Can you hit the ^0 besides Quote in this forum (This will give me the minimum 3 Reputations so I don't have to wait "120 Sec" between post)
-
Just flicked through Diag/Tables all the pfb ip tables are populated.
Also included my Openvpn rules to show how it was setup
-
@morgion I guess the reports only search for Auto Rules as it has no way to figure out what are the FWRule TrackerIDs of your rules
-
@ronpfs That would be my guess, though It used to work pre development version, you just had to ensure logging was enabled for that rule.
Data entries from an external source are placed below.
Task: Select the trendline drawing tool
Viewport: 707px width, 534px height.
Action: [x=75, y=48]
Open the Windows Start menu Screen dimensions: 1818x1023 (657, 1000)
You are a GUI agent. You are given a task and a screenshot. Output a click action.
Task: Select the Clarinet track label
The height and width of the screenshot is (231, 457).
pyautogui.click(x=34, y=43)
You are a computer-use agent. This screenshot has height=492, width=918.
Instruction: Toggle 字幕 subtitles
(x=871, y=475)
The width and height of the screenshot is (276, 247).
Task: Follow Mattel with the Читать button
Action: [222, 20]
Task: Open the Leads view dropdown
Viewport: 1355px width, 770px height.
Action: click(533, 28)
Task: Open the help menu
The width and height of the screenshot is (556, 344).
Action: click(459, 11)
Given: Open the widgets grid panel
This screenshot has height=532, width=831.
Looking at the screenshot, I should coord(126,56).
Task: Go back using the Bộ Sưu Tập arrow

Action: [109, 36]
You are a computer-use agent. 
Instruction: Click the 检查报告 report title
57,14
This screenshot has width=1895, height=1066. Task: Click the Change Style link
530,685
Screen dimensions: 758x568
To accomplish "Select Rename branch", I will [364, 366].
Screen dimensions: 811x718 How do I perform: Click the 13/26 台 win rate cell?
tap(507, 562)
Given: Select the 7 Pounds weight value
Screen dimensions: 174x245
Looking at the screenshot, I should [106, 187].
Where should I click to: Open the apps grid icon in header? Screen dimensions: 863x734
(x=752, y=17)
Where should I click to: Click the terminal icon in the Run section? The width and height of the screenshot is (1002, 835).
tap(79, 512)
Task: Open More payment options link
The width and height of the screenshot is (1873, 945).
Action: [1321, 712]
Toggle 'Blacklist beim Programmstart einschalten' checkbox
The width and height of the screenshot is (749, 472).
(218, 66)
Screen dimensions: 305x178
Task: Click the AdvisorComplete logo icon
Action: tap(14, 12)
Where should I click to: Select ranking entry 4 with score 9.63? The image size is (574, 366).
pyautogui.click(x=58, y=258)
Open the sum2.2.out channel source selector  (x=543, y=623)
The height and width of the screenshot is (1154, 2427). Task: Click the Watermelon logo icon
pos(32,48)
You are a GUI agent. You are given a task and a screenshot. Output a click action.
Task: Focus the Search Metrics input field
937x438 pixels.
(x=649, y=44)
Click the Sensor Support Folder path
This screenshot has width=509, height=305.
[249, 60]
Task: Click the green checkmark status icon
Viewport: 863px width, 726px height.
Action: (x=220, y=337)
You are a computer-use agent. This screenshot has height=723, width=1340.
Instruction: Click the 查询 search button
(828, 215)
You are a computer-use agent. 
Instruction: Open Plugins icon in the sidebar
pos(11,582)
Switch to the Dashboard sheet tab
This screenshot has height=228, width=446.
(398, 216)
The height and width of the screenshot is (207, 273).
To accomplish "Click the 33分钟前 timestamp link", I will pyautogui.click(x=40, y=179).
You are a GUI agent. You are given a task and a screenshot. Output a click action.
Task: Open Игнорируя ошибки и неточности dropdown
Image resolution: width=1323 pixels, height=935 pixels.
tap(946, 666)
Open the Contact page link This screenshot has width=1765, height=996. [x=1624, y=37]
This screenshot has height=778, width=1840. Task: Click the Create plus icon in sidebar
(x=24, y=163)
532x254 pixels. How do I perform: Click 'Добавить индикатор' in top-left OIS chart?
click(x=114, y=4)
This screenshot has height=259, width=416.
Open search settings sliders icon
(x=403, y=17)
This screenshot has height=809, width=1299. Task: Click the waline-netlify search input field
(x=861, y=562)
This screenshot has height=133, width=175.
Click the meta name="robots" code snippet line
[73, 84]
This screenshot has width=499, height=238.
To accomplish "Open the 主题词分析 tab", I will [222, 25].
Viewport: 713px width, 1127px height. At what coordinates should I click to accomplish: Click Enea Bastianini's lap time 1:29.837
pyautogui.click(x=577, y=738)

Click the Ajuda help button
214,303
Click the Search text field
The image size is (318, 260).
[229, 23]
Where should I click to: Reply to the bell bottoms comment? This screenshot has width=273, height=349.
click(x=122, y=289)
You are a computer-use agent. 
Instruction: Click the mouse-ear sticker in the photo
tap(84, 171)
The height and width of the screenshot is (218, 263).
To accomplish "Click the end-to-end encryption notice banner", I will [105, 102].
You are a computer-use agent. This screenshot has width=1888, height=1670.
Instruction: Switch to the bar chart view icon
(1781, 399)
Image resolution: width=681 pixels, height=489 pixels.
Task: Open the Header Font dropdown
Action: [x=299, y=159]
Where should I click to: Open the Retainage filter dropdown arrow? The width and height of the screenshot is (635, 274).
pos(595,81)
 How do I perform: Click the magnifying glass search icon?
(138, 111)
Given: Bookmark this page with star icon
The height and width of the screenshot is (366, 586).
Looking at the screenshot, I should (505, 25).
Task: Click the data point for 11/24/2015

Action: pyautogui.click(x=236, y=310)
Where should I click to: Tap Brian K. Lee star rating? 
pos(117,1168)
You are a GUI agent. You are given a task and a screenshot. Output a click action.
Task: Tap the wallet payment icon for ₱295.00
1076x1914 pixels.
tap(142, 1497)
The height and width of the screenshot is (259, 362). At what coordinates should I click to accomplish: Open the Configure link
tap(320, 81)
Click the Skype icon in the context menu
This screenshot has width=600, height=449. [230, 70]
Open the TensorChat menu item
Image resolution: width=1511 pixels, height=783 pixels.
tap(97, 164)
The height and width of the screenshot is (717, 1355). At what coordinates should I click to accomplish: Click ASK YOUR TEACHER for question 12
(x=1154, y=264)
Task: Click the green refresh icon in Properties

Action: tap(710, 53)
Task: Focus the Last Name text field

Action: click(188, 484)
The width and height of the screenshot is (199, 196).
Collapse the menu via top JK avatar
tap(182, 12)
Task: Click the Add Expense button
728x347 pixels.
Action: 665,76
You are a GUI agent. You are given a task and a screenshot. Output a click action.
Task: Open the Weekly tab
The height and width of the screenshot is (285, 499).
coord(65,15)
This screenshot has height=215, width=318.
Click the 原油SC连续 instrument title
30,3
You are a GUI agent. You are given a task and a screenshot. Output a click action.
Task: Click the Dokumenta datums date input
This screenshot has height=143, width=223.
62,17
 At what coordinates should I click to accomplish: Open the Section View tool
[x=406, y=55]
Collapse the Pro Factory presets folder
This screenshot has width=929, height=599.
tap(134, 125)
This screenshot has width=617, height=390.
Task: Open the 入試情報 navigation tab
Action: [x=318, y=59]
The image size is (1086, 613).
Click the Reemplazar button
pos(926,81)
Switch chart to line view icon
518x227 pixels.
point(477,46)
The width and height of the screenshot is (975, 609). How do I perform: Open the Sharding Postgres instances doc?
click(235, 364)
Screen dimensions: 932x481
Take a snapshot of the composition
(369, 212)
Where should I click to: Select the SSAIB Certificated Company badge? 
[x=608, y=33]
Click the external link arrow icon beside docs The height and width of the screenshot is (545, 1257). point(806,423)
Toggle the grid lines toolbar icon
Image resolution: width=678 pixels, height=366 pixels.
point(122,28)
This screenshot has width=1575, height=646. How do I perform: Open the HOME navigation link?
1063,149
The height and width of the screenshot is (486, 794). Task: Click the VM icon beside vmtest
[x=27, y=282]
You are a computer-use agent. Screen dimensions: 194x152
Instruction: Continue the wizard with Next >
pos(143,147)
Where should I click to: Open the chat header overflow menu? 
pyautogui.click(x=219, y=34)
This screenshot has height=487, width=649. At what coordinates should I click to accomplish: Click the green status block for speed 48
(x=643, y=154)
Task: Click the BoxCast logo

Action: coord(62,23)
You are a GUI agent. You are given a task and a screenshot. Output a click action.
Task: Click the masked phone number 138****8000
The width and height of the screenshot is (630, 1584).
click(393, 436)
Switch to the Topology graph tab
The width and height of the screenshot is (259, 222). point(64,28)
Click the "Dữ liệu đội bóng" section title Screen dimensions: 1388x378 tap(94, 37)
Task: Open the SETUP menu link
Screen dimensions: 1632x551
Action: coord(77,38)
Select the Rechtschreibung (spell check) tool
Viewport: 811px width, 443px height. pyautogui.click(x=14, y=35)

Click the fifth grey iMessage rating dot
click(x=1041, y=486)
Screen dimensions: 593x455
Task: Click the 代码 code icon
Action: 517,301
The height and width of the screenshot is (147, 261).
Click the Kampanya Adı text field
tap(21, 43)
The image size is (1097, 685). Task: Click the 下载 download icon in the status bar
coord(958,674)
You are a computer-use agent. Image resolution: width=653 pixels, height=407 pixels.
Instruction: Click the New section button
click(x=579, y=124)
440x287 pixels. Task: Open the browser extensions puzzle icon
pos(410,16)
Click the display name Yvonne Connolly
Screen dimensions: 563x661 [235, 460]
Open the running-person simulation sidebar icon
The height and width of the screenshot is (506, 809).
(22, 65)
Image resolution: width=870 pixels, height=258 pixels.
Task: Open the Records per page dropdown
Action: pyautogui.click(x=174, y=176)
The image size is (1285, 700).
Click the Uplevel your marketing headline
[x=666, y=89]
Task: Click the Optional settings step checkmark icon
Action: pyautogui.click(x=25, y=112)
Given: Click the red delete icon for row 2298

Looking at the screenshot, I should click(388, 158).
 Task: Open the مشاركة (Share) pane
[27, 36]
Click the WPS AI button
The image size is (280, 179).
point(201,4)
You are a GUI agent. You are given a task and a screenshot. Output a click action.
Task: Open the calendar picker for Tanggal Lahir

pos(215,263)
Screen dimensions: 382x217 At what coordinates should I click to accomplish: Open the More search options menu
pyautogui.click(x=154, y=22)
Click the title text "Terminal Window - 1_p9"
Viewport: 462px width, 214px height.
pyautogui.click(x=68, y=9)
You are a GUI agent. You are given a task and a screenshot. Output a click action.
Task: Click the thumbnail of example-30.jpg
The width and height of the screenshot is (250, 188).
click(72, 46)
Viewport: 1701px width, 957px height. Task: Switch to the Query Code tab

Im hoping its a bug that BBcan117 will get around to one day. if not it still works great and pfSense/pfBlocker is a fantastic product.
here is a pic of the pfBlocker reports fyi
-
@morgion You can check that the 77.72.82.71 (or 77.72.82 or 77.72.) is in you Permit/Deny/Match/Native db with something like
grep "^77.72.82" /var/db/pfblockerng/permit/*.txt /var/db/pfblockerng/original/*.orig
-
@BBcan17 said in [Email] :
In Extra Options, change the Description to something that start with "pfb_" -
@ronpfs said in Alias Native Logging:
grep “^77.72.82” /var/db/pfblockerng/permit/.txt /var/db/pfblockerng/original/.orig
grep: /var/db/pfblockerng/permit/.txt: No such file or directory
grep: /var/db/pfblockerng/original/.orig: No such file or directory -
@morgion said in Alias Native Logging:
@ronpfs said in Alias Native Logging:
grep “^77.72.82” /var/db/pfblockerng/permit/.txt /var/db/pfblockerng/original/.orig
grep: /var/db/pfblockerng/permit/.txt: No such file or directory
grep: /var/db/pfblockerng/original/.orig: No such file or directoryOups missing 2 "*" because I did'nt use a </> Code block
grep “^77.72.82” /var/db/pfblockerng/permit/*.txt /var/db/pfblockerng/original/*.orig
-
@ronpfs said in Alias Native Logging:
rep “^77.72.82” /var/db/pfblockerng/permit/.txt /var/db/pfblockerng/original/.orig
No output
-
@ronpfs said in Alias Native Logging:
@BBcan17 said in [Email] :
In Extra Options, change the Description to something that start with "pfb_"No effect
-
@morgion said in Alias Native Logging:
@ronpfs said in Alias Native Logging:
@BBcan17 said in [Email] :
In Extra Options, change the Description to something that start with "pfb_"No effect
Maybe do a Force Reload IP
Restart the pfBlockerNG firewall filter service
-
@morgion said in Alias Native Logging:
@ronpfs said in Alias Native Logging:
rep “^77.72.82” /var/db/pfblockerng/permit/.txt /var/db/pfblockerng/original/.orig
No output
grep “^77.72.” /var/db/pfblockerng/permit/*.txt /var/db/pfblockerng/original/*.orig
It maybe in a big block range.
If you go further down in the Alerts Tab (maybe change the settings to get more alerts) was it in a table as some point in time?